Neuro-Lab compiles the strategy excessively in MSB / Optimization mode

LenMoz

#1

8/16/2016 6:08 PM

If I run Task Manager (Windows 10) while running an optimization, the "Background Process" category includes "Visual C# Command Line Compiler". This line appears for 3 seconds, then disappears for 3 seconds, then appears, etc. This oscillation continues for the duration of the optimization run.

So, two questions...
1. What is the purpose of this? I'm not modifying the strategy while the optimization runs.
2. If it is not necessary, can the strategy process recognize that it is running under optimization and gain some speed by bypassing the compile step (if that's what it is).

Edit: The 3-second timing is while running a 10-year backtest on 145 symbols with a 500-line strategy.
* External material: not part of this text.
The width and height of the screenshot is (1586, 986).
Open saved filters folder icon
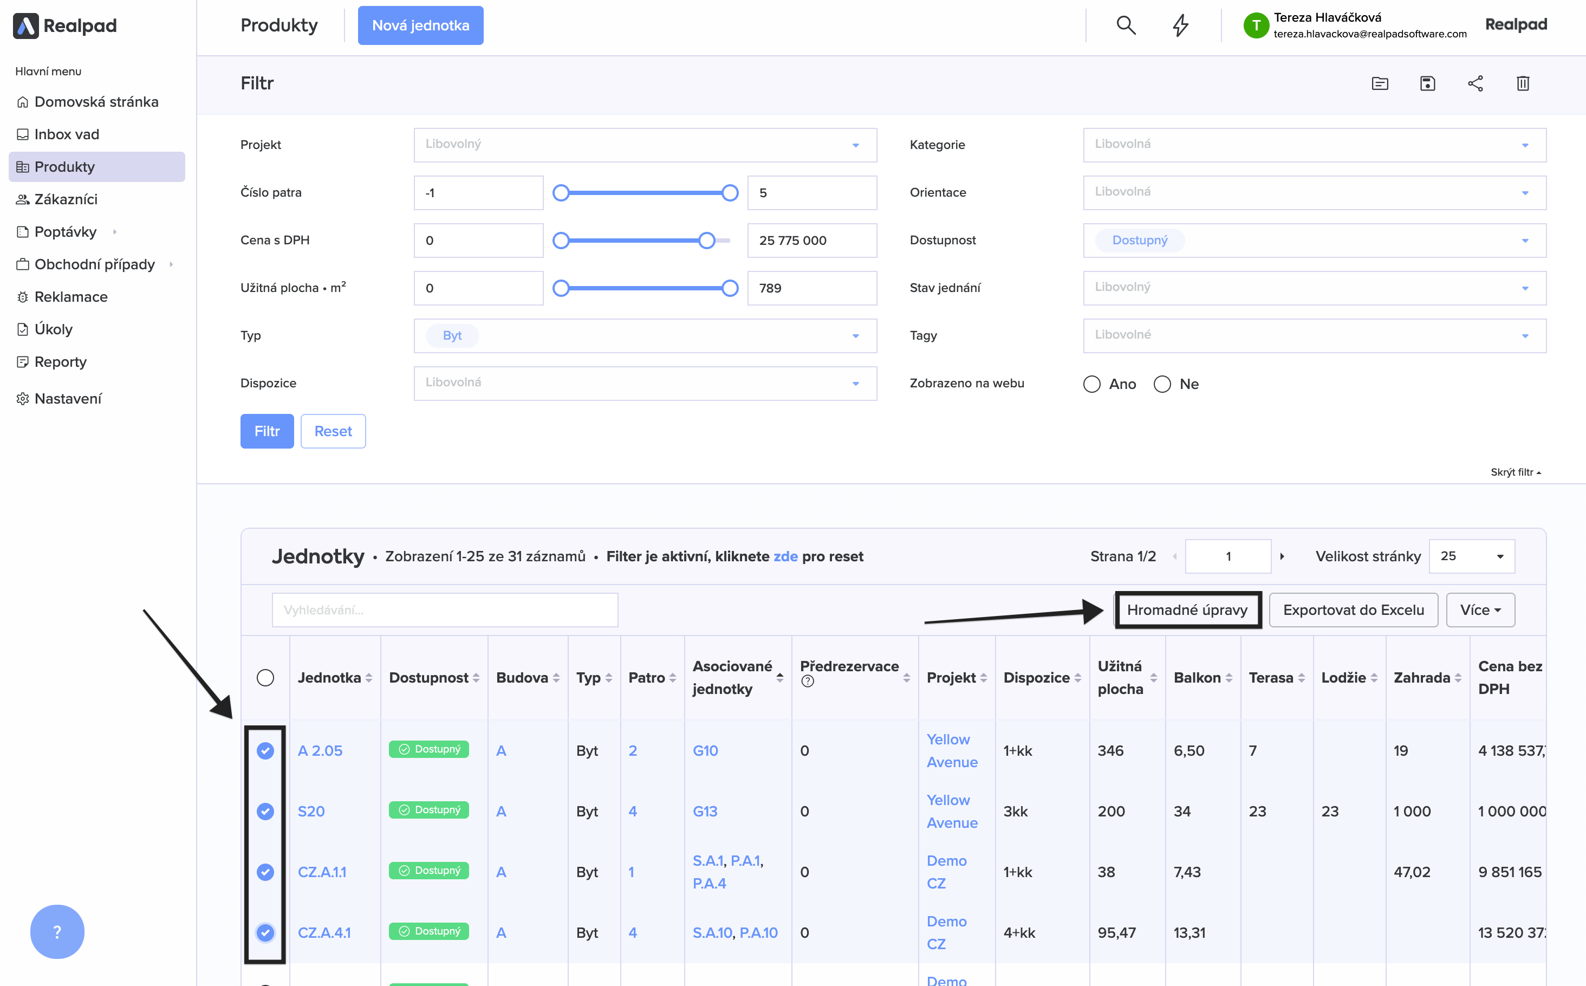point(1380,83)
It may be hard to see the phenomenon on a smaller backtest.

Eugene

#2

8/16/2016 6:27 PM

If it ain't broke, don't fix it?

LenMoz

#3

8/16/2016 6:31 PM

Eugene!!!!!! And you wonder why I've stopped posting on these boards.
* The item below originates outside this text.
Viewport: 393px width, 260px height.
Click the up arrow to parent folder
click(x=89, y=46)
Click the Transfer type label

I'm making a suggestion to save time on an optimization run. This is a topic of interest to several users. Now do your job and answer the questions.

Eugene

#4

8/16/2016 6:53 PM

QUOTE:
Eugene!!!!!! And you wonder why I've stopped posting on these boards.

I'm making a suggestion to save time on an optimization run. This is a topic of interest to several users. Now do your job and answer the questions.

You're barking up the wrong tree Len. I'm not responsible for developing the main Wealth-Lab application and have never had access to its source code. But I trust the Fidelity VP Product Development who designed Wealth-Lab's optimizer so I tried to informally suggest that there must be a solid reason behind something that doesn't appear broken. When it becomes a business critical issue rather than some "topic of interest" I'll stand out and certainly do my job.

LenMoz

#5

8/16/2016 7:02 PM

Can you refer me to the documentation (SLA) between you and Fidelity so I know what is MS123's and what is Fidelity's?

Eugene

#6

8/16/2016 7:08 PM

Our third party company MS123 LLC runs the wealth-lab.com website, is licensed by Fidelity to support and resell Wealth-Lab products to international customers. We are not involved in preparing the Fidelity Data Providers as well as are not responsible for developing the main Wealth-Lab application. We also do not determine what goes into the product. Besides other activities, MS123 takes care of the website, support, Extension development, and acts as an analyst and facilitator to submit problems to Fidelity.

LenMoz

#7

8/16/2016 7:22 PM

You italicized "problems". My problem is that optimization runs too slowly. Others in these forums have seen this as a problem as well. I included a suggestion that may improve performance. So, act as an analyst and facilitate.

Eugene

#8

8/16/2016 7:35 PM

Optimization may perform not as expected for a different reason (which could be determined by the developer with debugger). But "slowly" is akin to the infamous "it doesn't work" (just as useful and descriptive) - yet even worse being subjective.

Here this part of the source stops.